Verantwortung für den Schutz von Natur

Pflücken, stecken, präsentieren

Zum jährlichen Narzissenfest kommen an die 20.000 BesucherInnen ins Ausseerland. Ein guter Platz, um ein Projekt und seine Ziele zu präsentieren. Öffentlichkeit wurde in diesem Fall zu einem Gemeinschafts-Großprojekt.

Das 60. Narzissenfest nahm LIFE-Revierleiter Thomas Kranabitl zum Anlass, nach längerer Teilnahmepause mit einer Figur anzutreten, die auch eine naturschutzfachliche Botschaft transportiert. So entstand der „Käferbaum“ - ein Konstrukt eines Alpenbockkäfer und eines Hirschkäfers mit einem Totholzbaum in der Mitte. Der schöne, blau-schwarze Alpenbockkäfer (Rosalia alpina) ist in Gössl und in den steilen Wänden beim Altausseer See zu finden und wurde im LIFE+ Projekt „Ausseerland“ kartiert. Er verbringt die meiste Zeit seines Lebens als unspektakuläre Larve im Holz von alten Buchen. Nur Anfang Juli bekommt man die erwachsenen Käfer für ca. 2 Wochen zu sehen. Einer der Gründe, warum ihn die BesucherInnen des Festes nicht gleich erkannt haben und dachten, es handle sich um einen Borkenkäfer.
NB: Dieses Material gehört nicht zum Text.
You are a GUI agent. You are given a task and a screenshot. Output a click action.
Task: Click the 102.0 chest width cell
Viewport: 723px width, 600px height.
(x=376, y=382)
Durch persönliche Gespräche bei der ausgestellten Figur, durch Interviews auf der Tribüne und Ansagen von Platzsprechern wurde die Botschaft des wertvollen Totholzes und des EU geförderten LIFE+ Projekts „Ausseerland“ an die vielen BesucherInnen hinausgetragen.

Nach zeitintensiver Vorarbeit des Figurengerüst konnte die Figur gemeinsam mit VertreterInnen der Steirischen Jägerschaft fertig gestellt werden. Wenn mehr als 90.000 Narzissen gepflückt und in vorsichtiger Handarbeit gesteckt werden, fördert das gemeinsame Ziel auch den Dialog zwischen Jagd und Wald.

Abgeschnitten hat der „Käferbaum“ mit einem 4. Platz beim Bootskorso, einem 3. Platz beim Stadtkorso und einem Sonderpreis für Kreativität sehr gut. Was aber wichtiger ist: Es hat allen HerlferInnen sehr viel Spaß gemacht und der Alpenbockkäfer ist nun ein Stück weit bekannter!